Joan Tupponce// July 30, 2014//
Washington and Lee University is furthering its emphasis on international studies with the May groundbreaking of its new Center for Global Learning. The center will give students a “window to the world,” says Laurent Boetsch, director of the university’s Center for International Education. “This fits with our culture. It will bring the Washington & Lee community together.”
The $13.5 million center, targeted to open in January 2016, will connect 8,600 renovated square feet of the existing duPont Hall with a new 17,700-square-foot building. It will house classrooms, seminar rooms and instructional labs. It also will house several language departments, offices for visiting international scholars and the Office of International Education.
Public areas will include an atrium, garden, courtyard and international tea shop. These gathering spaces “will encourage student and faculty interaction” as well as provide a venue for special events and exhibits, Boetsch says.
The university began taking a strategic look at global learning in 2008 as a way to help its students prepare to work and live in a “global and diverse society,” Boetsch says. “We wanted to integrate global learning across all of the disciplines and schools at Washington and Lee and ensure that all of our students understand the global aspects of their discipline.”
The new center will be the hub of the school’s global learning effort. “It will be a marketplace for ideas as well as the interchange of ideas that cut across boundaries,” Boetsch says. Classrooms will be open to anyone on campus. “It is a campuswide building with spaces where students and faculty can work.”

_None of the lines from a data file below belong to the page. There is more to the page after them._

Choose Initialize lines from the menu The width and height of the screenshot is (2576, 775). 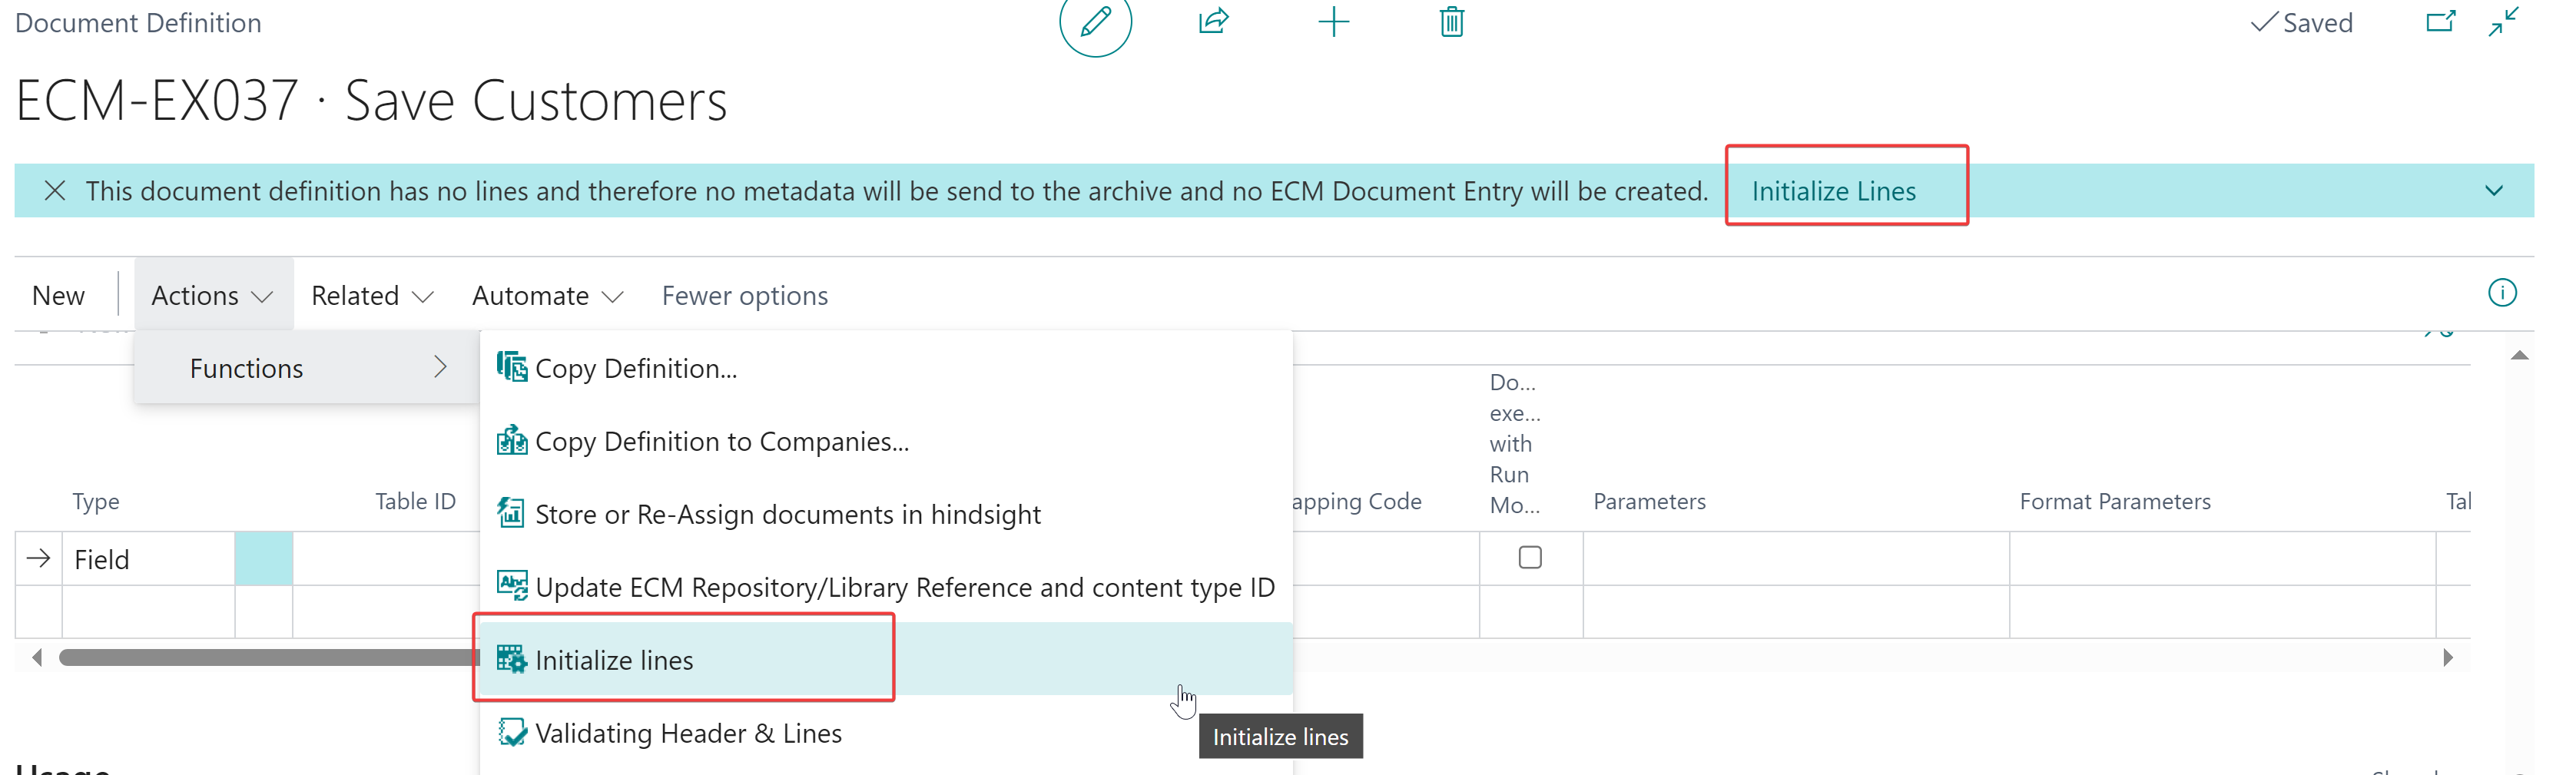(x=614, y=660)
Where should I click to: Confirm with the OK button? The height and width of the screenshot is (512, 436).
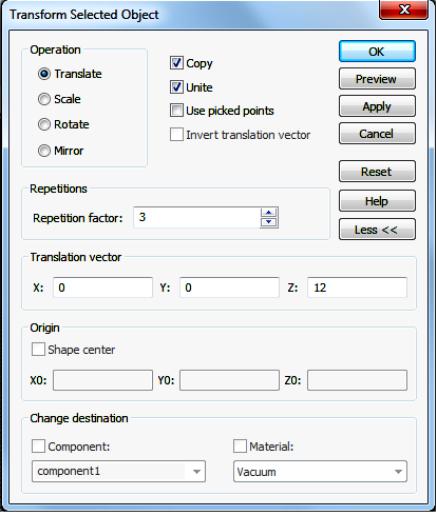point(377,51)
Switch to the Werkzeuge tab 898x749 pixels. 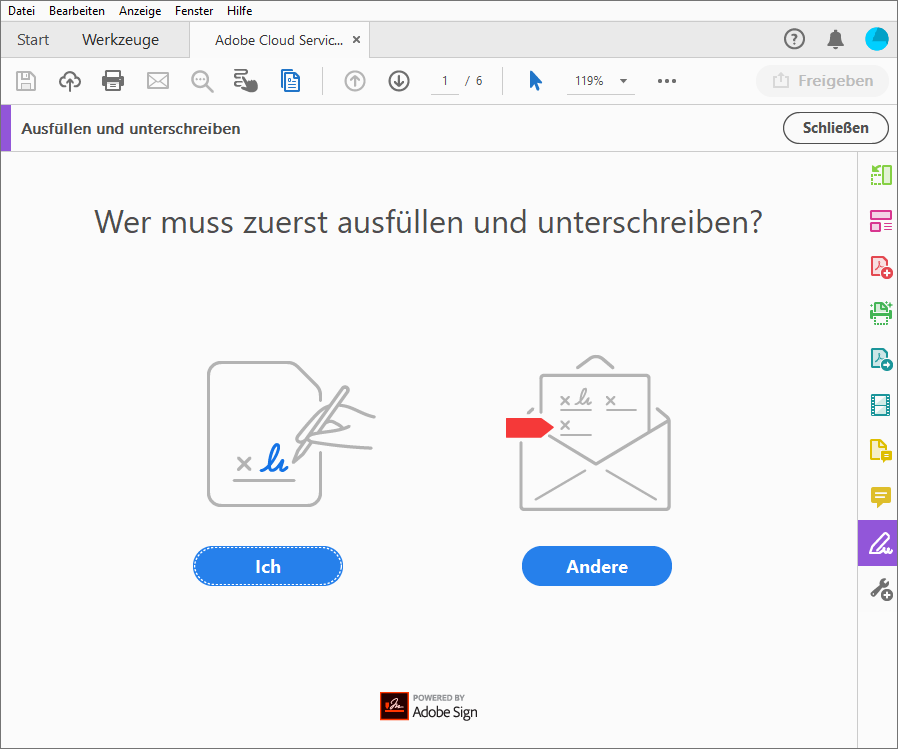click(x=120, y=40)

During the planning process, school officials visited a variety of buildings on other campuses, including Duke, William & Mary and the University of Richmond, to look at their functionality. “We knew we wanted our building to have a natural engagement space where people can wander around and engage in conversations,” Boetsch says.
Students from 40 countries attend Washington and Lee, and almost half of the student body studies abroad or performs an international internship.
As of this writing the fundraising campaign has raised $10.2 million toward its $11.5 million goal — $2 million of the project was generated by internal sources. Fundraising efforts are part of the continuing $500 million Honor Our Past, Build Our Future capital campaign. “We think the new center will be the centerpiece that will represent a new kind of Washington and Lee education,” Boetsch says. “It will be the place that helps students prepare for living in the world.”